◆ **EXERCISE GOAL**: Once the line containing "Task: Open the Settings menu" is located, give it again exactly, together with each line that follows it to the end of the entries, and add nothing else.

Dataset entries:
:::

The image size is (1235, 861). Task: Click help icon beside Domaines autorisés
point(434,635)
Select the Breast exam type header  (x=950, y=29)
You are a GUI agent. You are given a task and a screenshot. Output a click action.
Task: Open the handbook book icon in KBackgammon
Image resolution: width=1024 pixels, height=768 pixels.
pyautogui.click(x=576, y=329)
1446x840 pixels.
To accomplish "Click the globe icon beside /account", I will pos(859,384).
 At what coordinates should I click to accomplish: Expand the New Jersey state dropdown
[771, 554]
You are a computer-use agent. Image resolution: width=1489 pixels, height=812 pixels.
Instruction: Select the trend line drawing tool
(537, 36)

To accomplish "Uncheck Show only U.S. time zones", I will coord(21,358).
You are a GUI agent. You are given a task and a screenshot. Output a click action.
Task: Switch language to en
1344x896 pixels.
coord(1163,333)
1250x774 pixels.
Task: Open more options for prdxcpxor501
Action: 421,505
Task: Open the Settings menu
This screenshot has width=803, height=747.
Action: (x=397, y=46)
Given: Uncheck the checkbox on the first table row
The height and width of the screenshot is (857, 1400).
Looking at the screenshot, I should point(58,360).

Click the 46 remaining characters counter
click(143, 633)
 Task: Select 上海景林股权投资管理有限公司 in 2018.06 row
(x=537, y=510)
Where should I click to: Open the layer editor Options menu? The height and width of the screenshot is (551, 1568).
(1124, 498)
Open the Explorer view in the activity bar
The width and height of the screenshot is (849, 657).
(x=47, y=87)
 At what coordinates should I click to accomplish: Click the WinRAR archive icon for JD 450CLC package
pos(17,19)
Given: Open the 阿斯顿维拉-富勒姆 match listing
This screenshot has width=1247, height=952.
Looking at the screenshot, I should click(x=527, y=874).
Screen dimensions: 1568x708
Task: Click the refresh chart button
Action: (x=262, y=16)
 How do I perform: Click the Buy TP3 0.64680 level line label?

:::

◆ **SOLUTION FOR THIS TASK**:
Task: Open the Settings menu
This screenshot has width=803, height=747.
Action: (x=397, y=46)
Given: Uncheck the checkbox on the first table row
The height and width of the screenshot is (857, 1400).
Looking at the screenshot, I should point(58,360).

Click the 46 remaining characters counter
click(143, 633)
 Task: Select 上海景林股权投资管理有限公司 in 2018.06 row
(x=537, y=510)
Where should I click to: Open the layer editor Options menu? The height and width of the screenshot is (551, 1568).
(1124, 498)
Open the Explorer view in the activity bar
The width and height of the screenshot is (849, 657).
(x=47, y=87)
 At what coordinates should I click to accomplish: Click the WinRAR archive icon for JD 450CLC package
pos(17,19)
Given: Open the 阿斯顿维拉-富勒姆 match listing
This screenshot has width=1247, height=952.
Looking at the screenshot, I should click(x=527, y=874).
Screen dimensions: 1568x708
Task: Click the refresh chart button
Action: (x=262, y=16)
 How do I perform: Click the Buy TP3 0.64680 level line label?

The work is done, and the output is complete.